» **Exercise brief**
Below are the records. Retype exactly the lines between the lines holding "The image size is (1344, 896)." and "Given: Collapse the", inclusive.

» **Records for the exercise**
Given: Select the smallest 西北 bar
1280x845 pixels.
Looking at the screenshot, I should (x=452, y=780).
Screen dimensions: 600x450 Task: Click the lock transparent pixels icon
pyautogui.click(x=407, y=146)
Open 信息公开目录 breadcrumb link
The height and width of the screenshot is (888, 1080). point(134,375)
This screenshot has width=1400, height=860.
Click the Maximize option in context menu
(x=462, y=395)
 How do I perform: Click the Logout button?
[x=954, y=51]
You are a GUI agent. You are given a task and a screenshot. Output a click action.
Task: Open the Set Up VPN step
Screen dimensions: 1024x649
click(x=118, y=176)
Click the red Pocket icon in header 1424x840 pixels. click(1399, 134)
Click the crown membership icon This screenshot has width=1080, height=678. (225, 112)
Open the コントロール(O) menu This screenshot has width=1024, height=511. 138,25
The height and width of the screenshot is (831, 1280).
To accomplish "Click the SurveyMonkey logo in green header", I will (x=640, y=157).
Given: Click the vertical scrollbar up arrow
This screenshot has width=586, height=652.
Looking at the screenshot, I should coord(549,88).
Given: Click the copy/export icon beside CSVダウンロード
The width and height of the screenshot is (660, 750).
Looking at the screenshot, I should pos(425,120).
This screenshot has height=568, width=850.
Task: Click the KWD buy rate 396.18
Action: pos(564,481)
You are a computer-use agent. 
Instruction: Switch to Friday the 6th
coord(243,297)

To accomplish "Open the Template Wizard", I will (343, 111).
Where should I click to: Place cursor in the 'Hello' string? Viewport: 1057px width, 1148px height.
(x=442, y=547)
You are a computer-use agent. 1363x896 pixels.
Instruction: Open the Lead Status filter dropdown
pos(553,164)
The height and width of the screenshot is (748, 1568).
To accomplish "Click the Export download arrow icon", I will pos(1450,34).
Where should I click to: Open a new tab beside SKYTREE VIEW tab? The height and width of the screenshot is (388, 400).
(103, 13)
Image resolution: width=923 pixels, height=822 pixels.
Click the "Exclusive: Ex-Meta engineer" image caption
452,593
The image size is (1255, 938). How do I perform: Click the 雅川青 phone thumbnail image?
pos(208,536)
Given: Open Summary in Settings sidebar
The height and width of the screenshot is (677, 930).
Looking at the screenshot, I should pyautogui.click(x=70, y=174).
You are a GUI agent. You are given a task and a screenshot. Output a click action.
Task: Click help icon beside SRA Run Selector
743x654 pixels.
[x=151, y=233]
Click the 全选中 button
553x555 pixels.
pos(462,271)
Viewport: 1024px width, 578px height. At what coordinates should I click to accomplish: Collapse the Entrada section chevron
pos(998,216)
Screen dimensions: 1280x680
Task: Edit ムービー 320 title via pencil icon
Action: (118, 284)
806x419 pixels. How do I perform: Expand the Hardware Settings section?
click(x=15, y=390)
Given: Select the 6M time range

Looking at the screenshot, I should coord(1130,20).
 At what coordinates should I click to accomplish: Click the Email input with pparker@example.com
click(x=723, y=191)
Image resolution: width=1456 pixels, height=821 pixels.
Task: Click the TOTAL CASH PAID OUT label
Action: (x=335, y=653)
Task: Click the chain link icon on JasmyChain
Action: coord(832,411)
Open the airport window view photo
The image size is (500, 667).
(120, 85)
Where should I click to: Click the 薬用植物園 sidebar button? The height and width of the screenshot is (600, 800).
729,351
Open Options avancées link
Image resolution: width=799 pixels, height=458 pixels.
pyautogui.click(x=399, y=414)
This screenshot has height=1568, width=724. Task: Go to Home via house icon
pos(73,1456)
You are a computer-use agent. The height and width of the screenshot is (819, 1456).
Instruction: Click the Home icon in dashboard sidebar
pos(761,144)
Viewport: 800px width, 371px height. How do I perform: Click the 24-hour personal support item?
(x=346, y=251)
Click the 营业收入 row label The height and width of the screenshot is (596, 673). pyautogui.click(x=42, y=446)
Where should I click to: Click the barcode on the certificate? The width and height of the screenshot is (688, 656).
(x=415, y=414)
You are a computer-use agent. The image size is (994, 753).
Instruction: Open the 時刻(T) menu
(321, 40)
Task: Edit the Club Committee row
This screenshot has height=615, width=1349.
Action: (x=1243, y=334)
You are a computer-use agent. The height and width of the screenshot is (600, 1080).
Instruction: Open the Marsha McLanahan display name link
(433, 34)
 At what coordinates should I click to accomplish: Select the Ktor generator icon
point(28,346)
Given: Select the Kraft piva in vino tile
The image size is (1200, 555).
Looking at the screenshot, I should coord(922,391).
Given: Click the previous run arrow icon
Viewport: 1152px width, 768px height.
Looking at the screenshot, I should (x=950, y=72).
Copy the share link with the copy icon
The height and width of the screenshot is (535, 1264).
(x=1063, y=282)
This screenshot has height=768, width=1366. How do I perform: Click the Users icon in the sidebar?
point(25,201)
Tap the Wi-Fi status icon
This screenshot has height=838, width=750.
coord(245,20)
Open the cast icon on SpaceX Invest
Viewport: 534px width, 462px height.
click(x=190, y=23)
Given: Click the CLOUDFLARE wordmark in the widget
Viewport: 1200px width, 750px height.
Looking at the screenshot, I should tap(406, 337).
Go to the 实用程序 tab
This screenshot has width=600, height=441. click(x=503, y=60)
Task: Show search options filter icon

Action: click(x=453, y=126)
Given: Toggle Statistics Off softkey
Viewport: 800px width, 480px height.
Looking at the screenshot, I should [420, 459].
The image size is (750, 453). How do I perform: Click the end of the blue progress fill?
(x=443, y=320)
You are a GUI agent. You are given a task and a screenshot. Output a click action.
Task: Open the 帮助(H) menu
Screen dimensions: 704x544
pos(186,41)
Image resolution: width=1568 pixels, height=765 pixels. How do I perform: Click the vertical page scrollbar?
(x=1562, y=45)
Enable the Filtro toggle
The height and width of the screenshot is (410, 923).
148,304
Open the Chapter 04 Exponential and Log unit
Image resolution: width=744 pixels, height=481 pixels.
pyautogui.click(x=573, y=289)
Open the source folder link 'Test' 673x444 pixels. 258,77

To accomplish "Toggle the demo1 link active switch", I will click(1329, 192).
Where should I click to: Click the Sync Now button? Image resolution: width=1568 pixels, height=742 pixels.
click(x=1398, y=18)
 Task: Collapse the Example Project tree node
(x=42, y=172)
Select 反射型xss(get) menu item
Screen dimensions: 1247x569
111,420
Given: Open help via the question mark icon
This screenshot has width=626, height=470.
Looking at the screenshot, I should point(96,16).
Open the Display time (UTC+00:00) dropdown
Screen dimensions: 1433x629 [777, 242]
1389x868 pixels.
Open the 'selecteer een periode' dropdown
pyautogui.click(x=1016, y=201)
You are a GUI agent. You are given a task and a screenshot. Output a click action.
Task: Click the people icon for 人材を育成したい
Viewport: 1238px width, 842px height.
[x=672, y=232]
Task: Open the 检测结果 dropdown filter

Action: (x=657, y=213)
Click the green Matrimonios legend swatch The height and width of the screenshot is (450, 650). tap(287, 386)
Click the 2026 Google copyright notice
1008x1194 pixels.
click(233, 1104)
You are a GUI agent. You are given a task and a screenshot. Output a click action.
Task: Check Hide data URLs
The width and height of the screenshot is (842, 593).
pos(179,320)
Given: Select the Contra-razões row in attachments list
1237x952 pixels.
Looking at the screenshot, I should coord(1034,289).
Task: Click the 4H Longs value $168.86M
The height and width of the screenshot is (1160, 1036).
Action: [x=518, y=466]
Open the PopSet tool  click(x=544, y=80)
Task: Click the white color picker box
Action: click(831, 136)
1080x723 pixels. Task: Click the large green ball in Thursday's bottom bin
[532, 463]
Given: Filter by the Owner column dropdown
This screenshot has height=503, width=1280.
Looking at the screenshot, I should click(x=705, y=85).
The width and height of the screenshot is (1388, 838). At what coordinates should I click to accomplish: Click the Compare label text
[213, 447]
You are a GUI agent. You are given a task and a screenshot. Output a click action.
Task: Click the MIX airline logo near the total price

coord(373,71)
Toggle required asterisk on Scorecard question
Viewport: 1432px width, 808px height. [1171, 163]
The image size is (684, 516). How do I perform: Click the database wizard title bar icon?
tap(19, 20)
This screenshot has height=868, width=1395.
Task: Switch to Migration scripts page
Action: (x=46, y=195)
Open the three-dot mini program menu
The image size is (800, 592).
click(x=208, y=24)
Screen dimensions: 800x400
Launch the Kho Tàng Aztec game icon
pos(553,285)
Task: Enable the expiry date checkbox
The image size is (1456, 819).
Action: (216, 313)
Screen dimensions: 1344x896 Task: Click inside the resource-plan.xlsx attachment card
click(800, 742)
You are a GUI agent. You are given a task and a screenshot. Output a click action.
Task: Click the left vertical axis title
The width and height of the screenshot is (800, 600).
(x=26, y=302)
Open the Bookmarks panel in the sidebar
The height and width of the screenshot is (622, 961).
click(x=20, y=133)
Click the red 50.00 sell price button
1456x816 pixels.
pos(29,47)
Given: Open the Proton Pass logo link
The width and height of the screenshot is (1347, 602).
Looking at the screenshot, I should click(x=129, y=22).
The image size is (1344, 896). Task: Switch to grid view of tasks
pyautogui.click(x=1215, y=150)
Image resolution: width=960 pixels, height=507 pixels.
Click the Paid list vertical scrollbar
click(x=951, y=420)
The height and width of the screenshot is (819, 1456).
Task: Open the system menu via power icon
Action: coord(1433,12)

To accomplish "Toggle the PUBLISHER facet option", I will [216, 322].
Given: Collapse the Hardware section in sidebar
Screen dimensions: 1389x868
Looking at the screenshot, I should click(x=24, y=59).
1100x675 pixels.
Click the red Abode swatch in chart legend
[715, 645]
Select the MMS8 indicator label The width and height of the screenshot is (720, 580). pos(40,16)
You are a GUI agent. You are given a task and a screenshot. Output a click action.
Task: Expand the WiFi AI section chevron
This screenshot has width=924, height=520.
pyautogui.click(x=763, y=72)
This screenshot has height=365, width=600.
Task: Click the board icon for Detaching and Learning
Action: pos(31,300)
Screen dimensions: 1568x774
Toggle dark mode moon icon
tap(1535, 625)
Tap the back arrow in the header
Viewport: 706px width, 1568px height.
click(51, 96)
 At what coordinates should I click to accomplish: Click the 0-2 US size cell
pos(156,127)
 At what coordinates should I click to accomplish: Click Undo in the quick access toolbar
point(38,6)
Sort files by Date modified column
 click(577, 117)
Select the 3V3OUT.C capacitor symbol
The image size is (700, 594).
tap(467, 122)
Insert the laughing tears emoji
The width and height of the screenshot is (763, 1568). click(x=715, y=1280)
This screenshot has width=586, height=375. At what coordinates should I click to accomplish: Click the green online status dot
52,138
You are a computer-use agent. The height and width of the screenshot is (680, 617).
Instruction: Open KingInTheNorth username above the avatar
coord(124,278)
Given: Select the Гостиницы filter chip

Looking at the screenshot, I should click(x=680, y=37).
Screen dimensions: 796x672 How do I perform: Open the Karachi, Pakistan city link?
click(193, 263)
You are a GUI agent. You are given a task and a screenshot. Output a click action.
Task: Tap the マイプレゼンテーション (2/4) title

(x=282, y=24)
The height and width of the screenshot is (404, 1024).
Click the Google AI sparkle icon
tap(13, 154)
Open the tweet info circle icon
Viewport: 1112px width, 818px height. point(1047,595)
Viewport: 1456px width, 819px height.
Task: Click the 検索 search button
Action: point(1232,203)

» **Solution to this problem**
The image size is (1344, 896). Task: Switch to grid view of tasks
pyautogui.click(x=1215, y=150)
Image resolution: width=960 pixels, height=507 pixels.
Click the Paid list vertical scrollbar
click(x=951, y=420)
The height and width of the screenshot is (819, 1456).
Task: Open the system menu via power icon
Action: coord(1433,12)

To accomplish "Toggle the PUBLISHER facet option", I will [216, 322].
Given: Collapse the Hardware section in sidebar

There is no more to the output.